Held each October over two weekends, the festival attracts upwards of 20,000 visitors a day to the Ellijay Lions Club Fairgrounds to sample the region's bountiful apple harvest. Plenty of fun things to do can also be enjoyed at the 11 commercial orchards located in Ellijay, from apple picking to picnics and farm tours. More than 300 vendors also turn up, selling everything from arts and crafts to unique food and drink products.
But don’t think you should only visit Ellijay in the fall. Its pleasant main street is a year-round shopping destination, and the town is home to worthwhile attractions and things to do, including historic homes, art galleries, and a civil war museum. Ellijay is also the perfect date getaway, with romantic spots like Ellijay River House Bed & Breakfast offering peaceful, luxurious accommodations that are perfect for couples.
Accommodation: Where to Stay in Ellijay
14. Tallulah Gorge State Park
Undoubtedly one of the most picturesque places to visit in Georgia, Tallulah Gorge State Park is a must-visit for those who appreciate stunning vistas and waterfalls — and stunning vistas of waterfalls.

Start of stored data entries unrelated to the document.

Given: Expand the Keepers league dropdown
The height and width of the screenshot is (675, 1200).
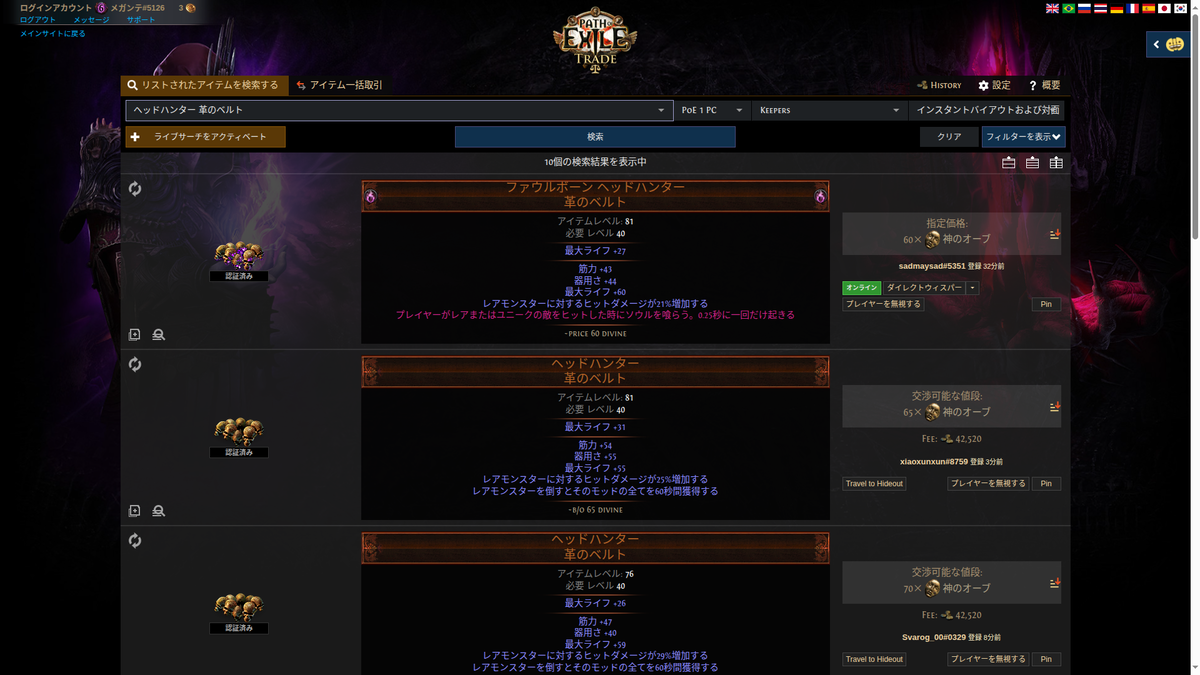Looking at the screenshot, I should [829, 110].
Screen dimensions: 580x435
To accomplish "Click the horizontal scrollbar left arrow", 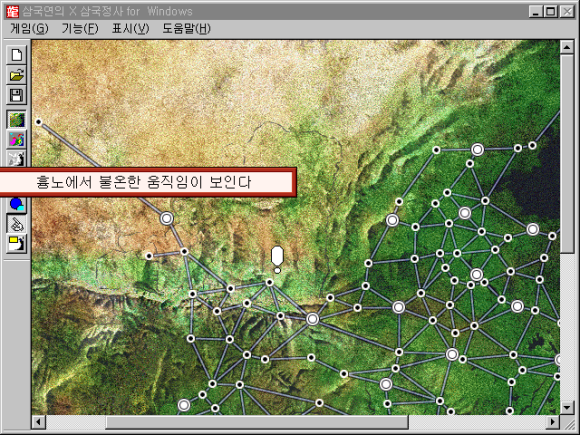I will (x=38, y=422).

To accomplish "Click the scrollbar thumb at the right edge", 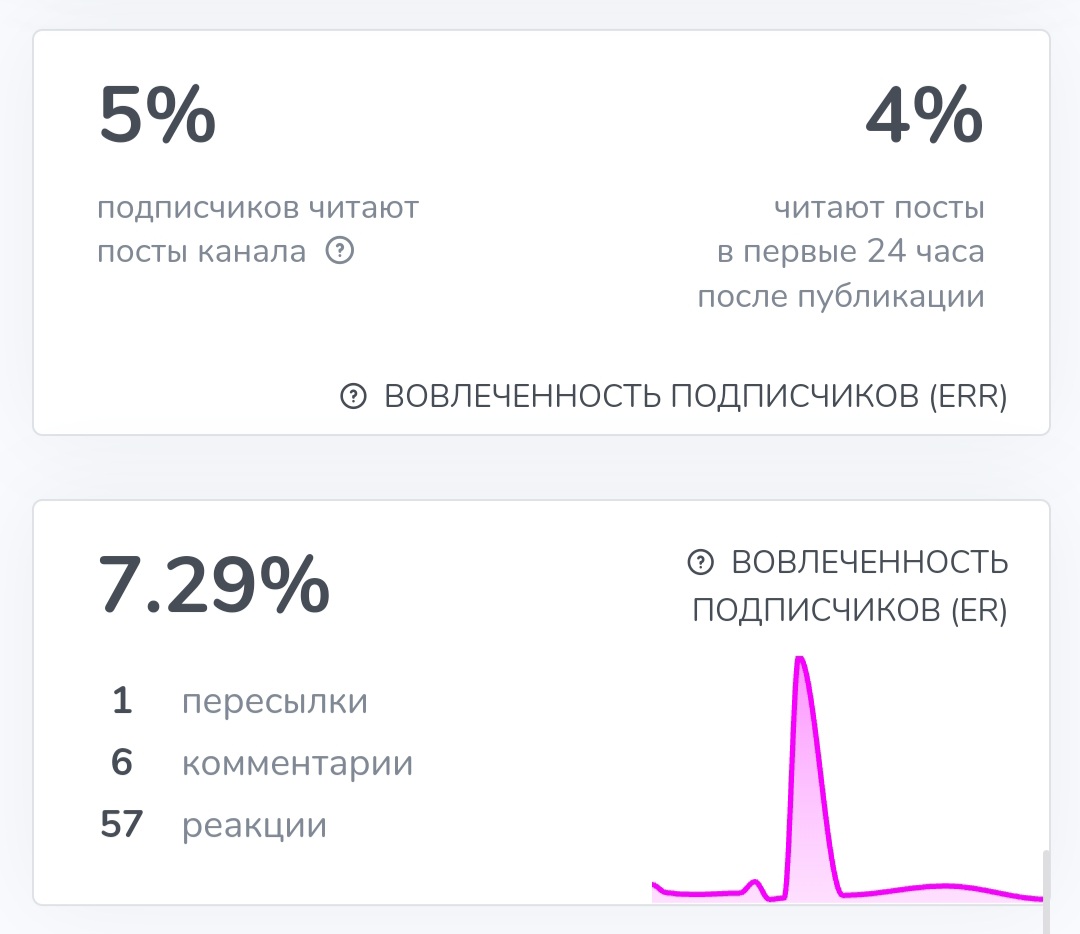I will pyautogui.click(x=1043, y=875).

Located in northeastern Georgia, the gorge was so popular a tourist spot by the late 19th century that a town was established to handle the needs of these first sightseers. In addition to the views over the gorge from the viewing platforms and suspension bridges, the spectacular waterfalls are among the most impressive in a region well-known for its beautiful falls.
You can get up close to what are in fact two waterfalls, plunging some 1,000 feet, that share the same pool at their base through a network of surprisingly easy trails. There are, of course, a variety of fun activities for hardcore sports enthusiasts, including white water rafting and kayaking through the rapids along the gorge.